Polynomial(active_dims=None, degree=2, shift=0.0, variance=1.0, n_dims=None, compute_engine=DenseKernelComputation())

Bases: AbstractKernel

The Polynomial kernel with variable degree.

Computes the covariance for pairs of inputs \((x, y)\) with variance \(\sigma^2\): $$ k(x, y) = (\alpha + \sigma^2 x y)^d $$ where \(\sigma^\in \mathbb{R}_{>0}\) is the kernel's variance parameter, shift parameter \(\alpha\) and integer degree \(d\).

Parameters:

  • active_dims (Union[list[int], slice, None], default: None ) –

    The indices of the input dimensions that the kernel operates on.
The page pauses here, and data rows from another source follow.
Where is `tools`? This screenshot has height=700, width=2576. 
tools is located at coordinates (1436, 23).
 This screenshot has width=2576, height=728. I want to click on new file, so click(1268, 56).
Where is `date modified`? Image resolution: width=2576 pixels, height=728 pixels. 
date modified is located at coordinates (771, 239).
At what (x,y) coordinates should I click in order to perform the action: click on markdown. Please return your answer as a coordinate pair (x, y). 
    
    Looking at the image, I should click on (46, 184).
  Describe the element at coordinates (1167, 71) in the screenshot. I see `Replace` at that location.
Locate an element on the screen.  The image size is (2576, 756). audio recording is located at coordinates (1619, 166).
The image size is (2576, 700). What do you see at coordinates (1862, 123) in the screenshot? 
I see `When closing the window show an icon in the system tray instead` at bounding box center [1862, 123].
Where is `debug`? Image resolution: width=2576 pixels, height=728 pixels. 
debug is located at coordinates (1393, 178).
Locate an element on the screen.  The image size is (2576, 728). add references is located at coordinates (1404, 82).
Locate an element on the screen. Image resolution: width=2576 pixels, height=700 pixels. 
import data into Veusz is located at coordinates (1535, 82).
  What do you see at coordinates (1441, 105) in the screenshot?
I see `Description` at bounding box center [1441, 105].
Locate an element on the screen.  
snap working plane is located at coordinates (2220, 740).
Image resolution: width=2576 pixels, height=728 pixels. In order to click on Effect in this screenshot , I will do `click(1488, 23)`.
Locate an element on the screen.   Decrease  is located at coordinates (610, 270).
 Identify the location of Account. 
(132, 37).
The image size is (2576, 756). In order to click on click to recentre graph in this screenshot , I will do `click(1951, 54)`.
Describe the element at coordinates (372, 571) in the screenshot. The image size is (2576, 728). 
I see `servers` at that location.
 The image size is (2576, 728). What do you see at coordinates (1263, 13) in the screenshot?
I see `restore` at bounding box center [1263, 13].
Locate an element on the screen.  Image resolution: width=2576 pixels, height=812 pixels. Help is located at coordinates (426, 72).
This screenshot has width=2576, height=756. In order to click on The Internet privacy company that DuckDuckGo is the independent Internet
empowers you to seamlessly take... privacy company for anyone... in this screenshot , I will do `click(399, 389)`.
  • degree (int, default: 2 ) –

    The degree of the polynomial.

  • shift (Union[ScalarFloat, Variable[ScalarArray]], default: 0.0 ) –

    The shift parameter of the kernel.

  • variance (Union[ScalarFloat, Variable[ScalarArray]], default: 1.0 ) –

    The variance of the kernel.

  • n_dims (Union[int, None], default: None ) –

    The number of input dimensions.

  • compute_engine (AbstractKernelComputation, default: DenseKernelComputation() ) –

    The computation engine that the kernel uses to compute the covariance matrix.

cross_covariance

cross_covariance(x, y)

Compute the cross-covariance matrix of the kernel.

Parameters:

  • x (Num[Array, 'N D']) –

    the first input matrix of shape (N, D).

  • y (Num[Array, 'M D']) –

    the second input matrix of shape (M, D).

Returns:

  • Float[Array, 'N M'] –

    The cross-covariance matrix of the kernel of shape (N, M).

gram

gram(x)

Compute the gram matrix of the kernel.

Parameters:

  • x (Num[Array, 'N D']) –

    the input matrix of shape (N, D).

Returns:

  • LinearOperator –

    The gram matrix of the kernel of shape (N, N).

diagonal

diagonal(x)

Compute the diagonal of the gram matrix of the kernel.

Parameters:

  • x (Num[Array, 'N D']) –

    the input matrix of shape (N, D).

Returns:

  • Float[Array, ' N'] –

    The diagonal of the gram matrix of the kernel of shape (N,).

slice_input

slice_input(x)

Slice out the relevant columns of the input matrix.

Select the relevant columns of the supplied matrix to be used within the kernel's evaluation.

Parameters:

  • x (Float[Array, '... D']) –

    the matrix or vector that is to be sliced.

Returns:

  • Float[Array, '... Q'] –

    The sliced form of the input matrix.

__add__

__add__(other)

Add two kernels together. Args: other (AbstractKernel): The kernel to be added to the current kernel.

Returns:

  • AbstractKernel ( AbstractKernel ) –

    A new kernel that is the sum of the two kernels.

__mul__

__mul__(other)

Multiply two kernels together.

Parameters:

  • other (AbstractKernel) –

    The kernel to be multiplied with the current kernel.

Returns:

  • AbstractKernel ( AbstractKernel ) –

    A new kernel that is the product of the two kernels.